DONALD J. TRUMP is such a singularly lousy candidate—and, indeed, such a singularly lousy human being—that finding any single point of attack against him has proven difficult. So much slime emanates from Jabba the Hutt that it’s hard to get a good grip. He is a serial sexual predator, a hater of Muslims and immigrants, a racist and sexist, a non-payer of both federal taxes and independent contractors, a cruel narcissist who lacks even a baseline trace of empathy: all of these things are true, but all of them speak only to his character, such as it is. By now, even his supporters recognize that he is a piece of shit, something that should have been obvious to anyone with a functional search engine and wi-fi months ago. And they don’t care, because in their minds, Hillary is even worse.
What’s troubling to me, more than any other entry in the veritable Montgomery Ward catalogue of awfulness that is Donald J. Trump, is his coziness with Russian president Vladimir Putin. This has been played as a joke on late-night TV for so long now that we tend to laugh it off as yet another nonsensical personality quirk, but the relationship between Trump and Russia is deeply disturbing.
This is not just a bromance; this is a national security issue.
First, there are the many public expressions of admiration for Putin. Then the strange he’s-my-friend-I-met-him-in-Moscow/Putin-I-don’t-know-Putin flip-flops on their relationship. The anarchist and rapist Julian Assange has used his Wikileaks as a weapon against Hillary Clinton, and even the embattled director of the FBI knows damned well the Russians hacked the emails and fed them to Assange. Trump at one point (how quickly we forget) solicited Russia’s help in locating the 30,000 “missing” Hillary emails. Thanks to the leaked tax form, we know Donald Trump declared almost a billion dollars in losses in 1995, but it’s entirely possible that that’s missing the bigger story—recent returns may well show him considerably in hoc to Russian banks, as we know that US banks wouldn’t lend the guy a dime. Maybe this explains why his company allegedly had a dedicated server to communicate with a big Russian bank.
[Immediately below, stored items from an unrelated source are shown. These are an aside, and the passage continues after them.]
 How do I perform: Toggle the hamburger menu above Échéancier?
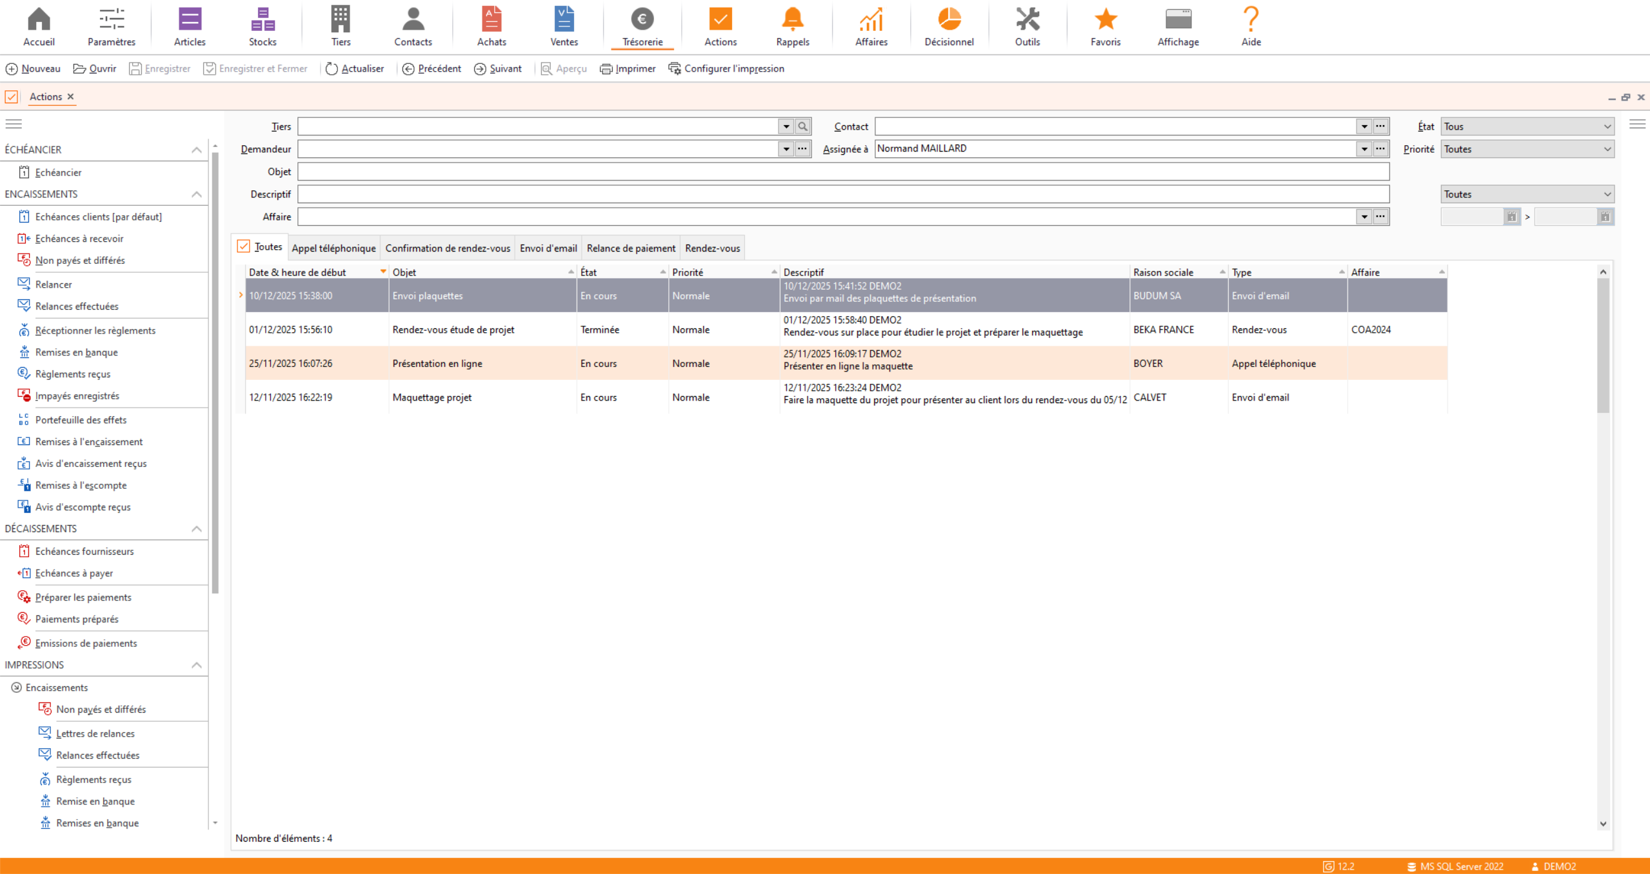[x=14, y=124]
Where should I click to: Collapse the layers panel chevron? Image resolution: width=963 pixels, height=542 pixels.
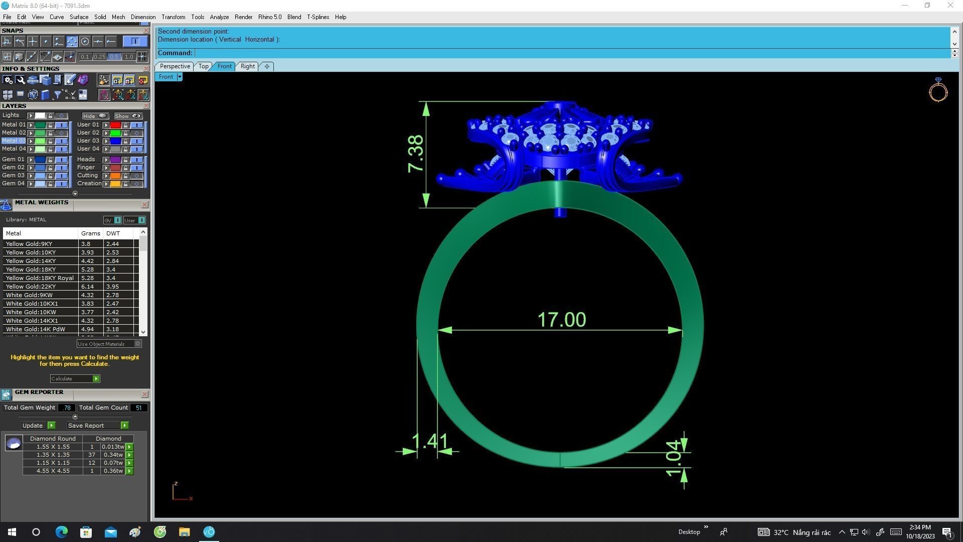pyautogui.click(x=75, y=194)
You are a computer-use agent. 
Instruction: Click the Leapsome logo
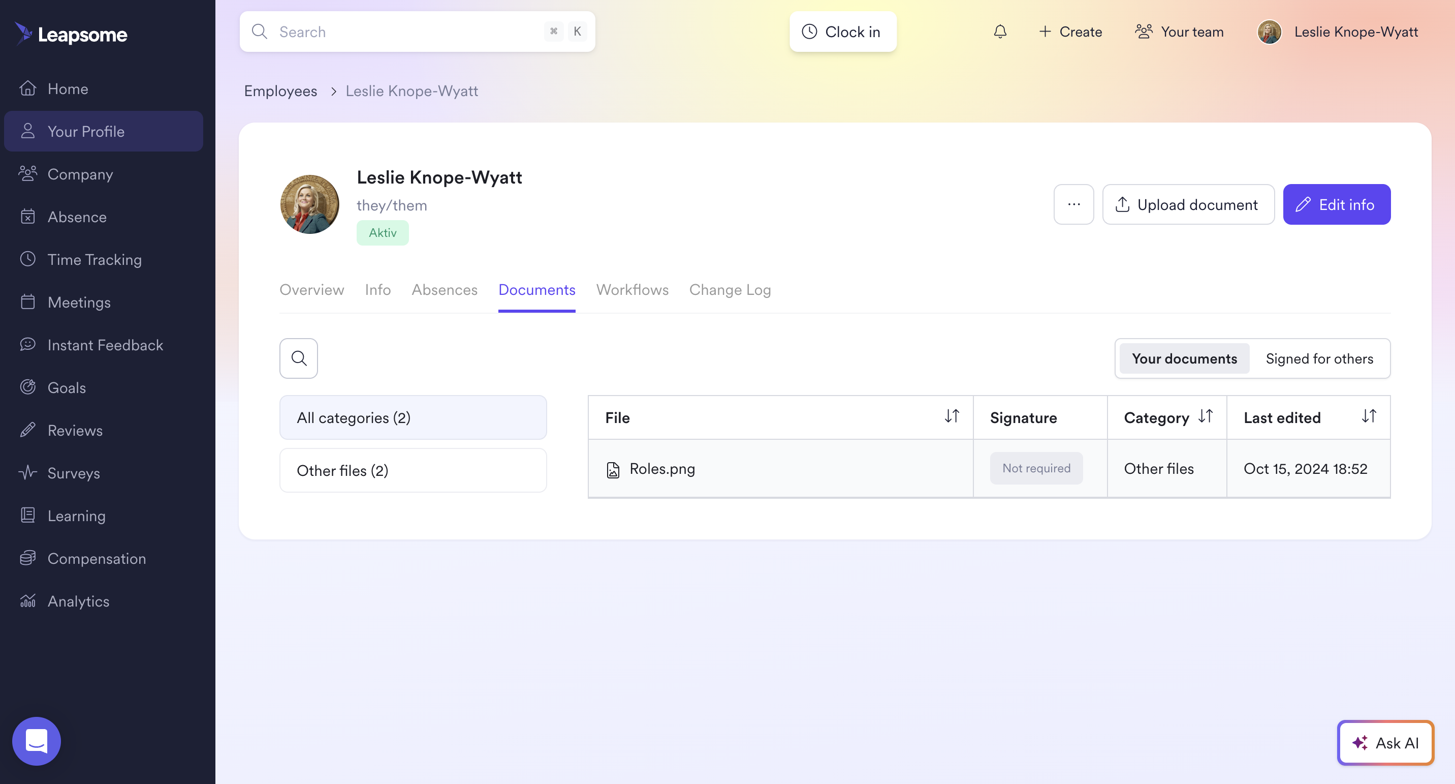pyautogui.click(x=71, y=34)
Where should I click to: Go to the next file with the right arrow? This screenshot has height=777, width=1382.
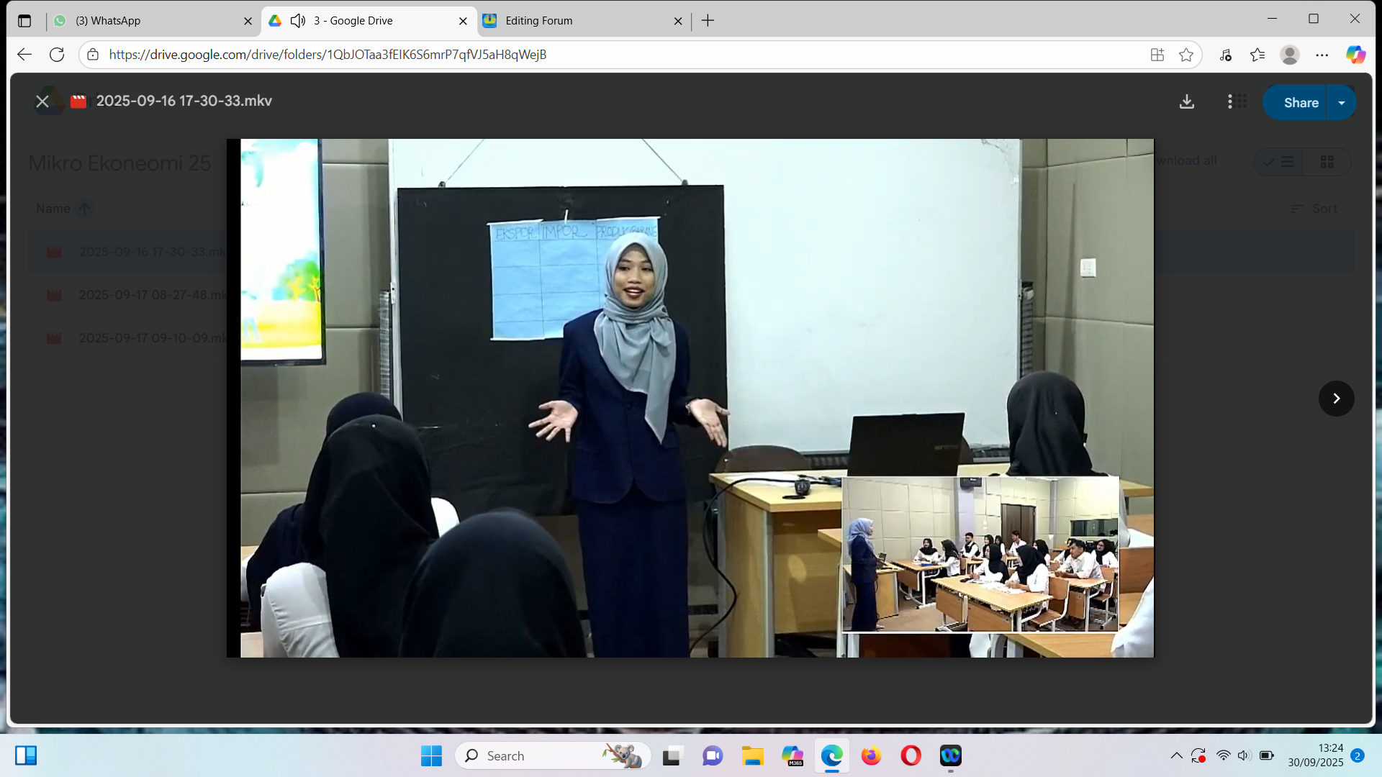click(1336, 399)
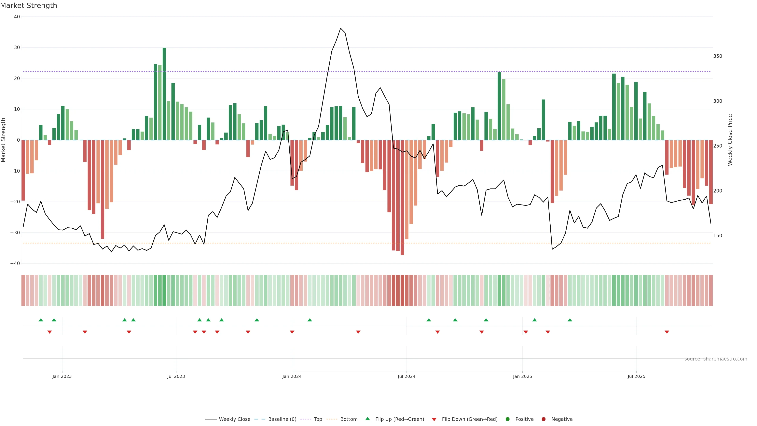Click the Jul 2024 x-axis label
This screenshot has height=426, width=757.
coord(406,376)
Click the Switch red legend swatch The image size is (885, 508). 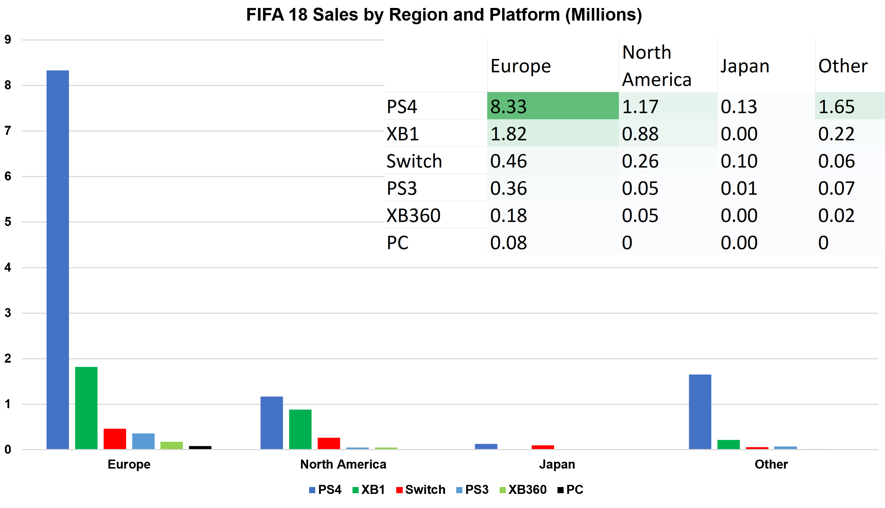(399, 490)
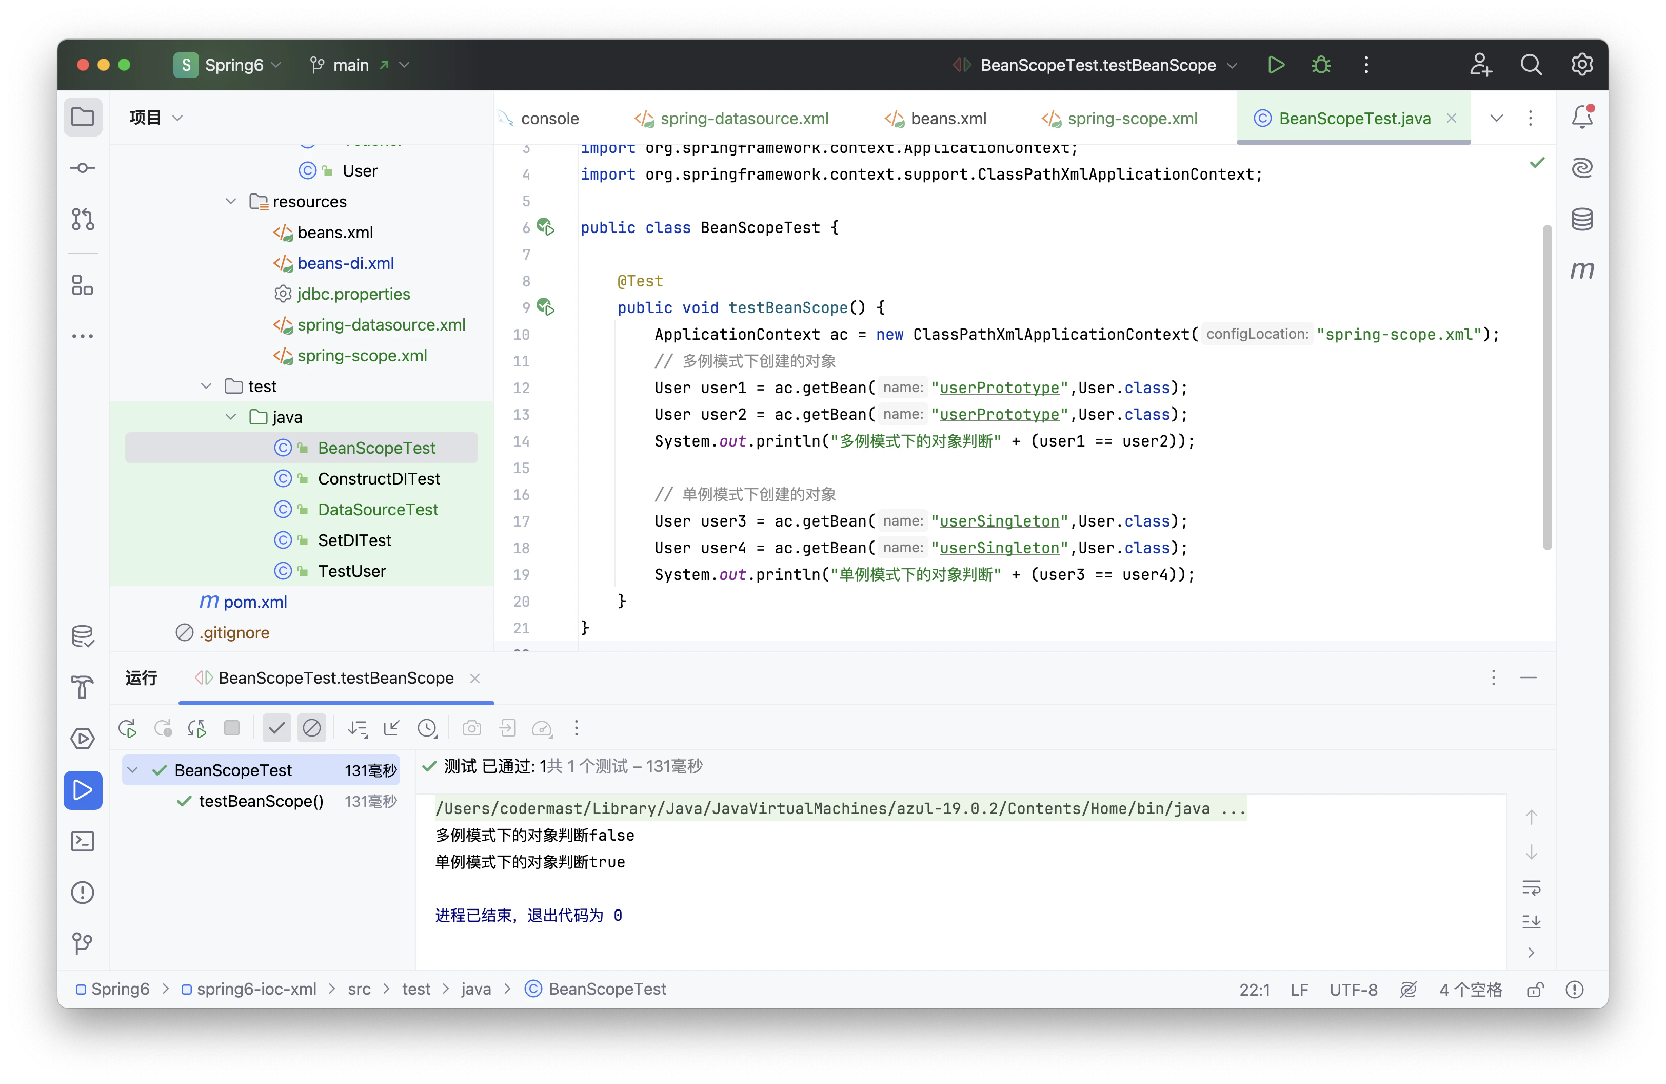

We know about his shady business associates in Azerbaijan, a former Soviet republic with strong ties to Russia; is he also pals with Russian crime figures?
The point is, Trump is in bed with Putin, figuratively if not literally (although if the alleged sex tape of the orgy he allegedly participated in while in Moscow does in fact exist, perhaps this will also turn out to be literal). With so much to hold over The Donald, Putin can call the shots. This means that a major American presidential candidate is, as Hillary smartly averred at the last debate, a potential Russian puppet.
Think about what that means if Trump takes the White House. An American president, compromised by Russia! Forget about all the character issues, odious as they are. Trump is a potential Russian mole! He rants and raves about ISIS, but Russia is a far graver threat to the United States than the motley hodgepodge of derangement that is Islamic State.
The math here is very simple:
- Russia is bad.
- Putin prefers Trump to Hillary Clinton…
- …so much so that he’s going to great lengths to swing the election.
We waste a lot of ink on endorsements. Paul Ryan’s endorsement, John McCain’s endorsement, Ted Cruz’s endorsement…well, what about Vladimir Putin’s endorsement?
Forget everything else you know about the candidates. Is it in our collective interest to elect someone who is compromised and thus controlled by our greatest enemy of the last half-century? Or someone whom said enemy clearly fears?
Trump’s wish is to put the country in a time machine and send us back to 1953. But at least the John Birchers, the alt-right of the Eisenhower era, hated the Soviets. Donald Trump says he wants to make America great again. Maybe there’s another country he wants to make even greater, nyet?